What Are Backchecking and Forechecking in Hockey? | Coaching Kidz (2024)

What Are Backchecking and Forechecking in Hockey? | Coaching Kidz (1)

When anyone starts playing hockey, backchecking and forechecking can feel like confusing topics to wrap your head around. But they’re not that difficult to learn.

So, what is backchecking and forechecking in hockey?

Backchecking and forechecking involve putting pressure on the opposing team to regain possession of the puck. Backchecking is racing back to your defensive zone to stop the opposing team from scoring. Forechecking is pressuring the opposing team to regain possession of the puck in your offensive zone.

Let’s unpack some more of the crucial nuances of backchecking and forechecking.

Backchecking and Forechecking in Hockey

Both skills are crucial as they help force puck turnovers, prevent scoring and keep your team in the offensive zone. Without backchecking and forechecking, hockey just wouldn’t be the same fast-paced game we know and love.

While both are about working to move the momentum of the game in your favor and regaining possession of the puck, these two skills are different. Here’s how:

Backchecking is a defensive power move. In a backcheck, offensive players skate like animals back to their team’s defensive zone to put pressure on their opponents.

The goal is to force a turnover and help your team get back to trying to score.
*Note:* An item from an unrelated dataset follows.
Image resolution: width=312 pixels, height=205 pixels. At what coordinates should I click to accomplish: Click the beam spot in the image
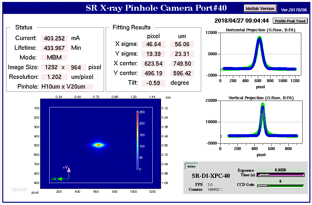coord(98,145)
Players might check their opponents, intercept passes or force an ill-timed shot.

Forechecking is offensive. Here, a player or several players move into the neutral or offensive zone to pressure the opposing team’s puck carrier into losing possession of the puck. It’s key in helping your team stay in the offensive zone and score.
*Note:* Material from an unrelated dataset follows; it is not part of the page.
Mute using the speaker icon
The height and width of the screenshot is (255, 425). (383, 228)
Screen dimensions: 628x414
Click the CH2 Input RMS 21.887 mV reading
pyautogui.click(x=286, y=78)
Why Is Backchecking Important?

Backchecking is the backbone of a strong defense. If the opposing team dumps the puck into your defensive zone or if the opposing team’s offensive player has a breakaway, backchecking gives your team a far better chance of protecting the net.
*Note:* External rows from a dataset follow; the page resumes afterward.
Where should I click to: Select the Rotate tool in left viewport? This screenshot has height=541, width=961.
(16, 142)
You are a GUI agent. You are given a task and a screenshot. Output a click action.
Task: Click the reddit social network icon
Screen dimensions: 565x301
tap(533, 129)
Without backchecking, defensive players are left unsupported and the opposing team has a better chance of scoring. Getting more bodies into the defensive zone helps your defensem*n in several ways.

First, more players–even just one more player–in the defensive zone forces the opposing team to move around, pass more and may even pressure them to take riskier, poorly timed shots. This buys the goalie more time and increases your team’s odds of forcing a turnover or intercepting a pass.

To help your team improve their backchecking, incorporate regular backchecking drills into practice. This will help them react based on good training and instinct, and help them from panicking during a game.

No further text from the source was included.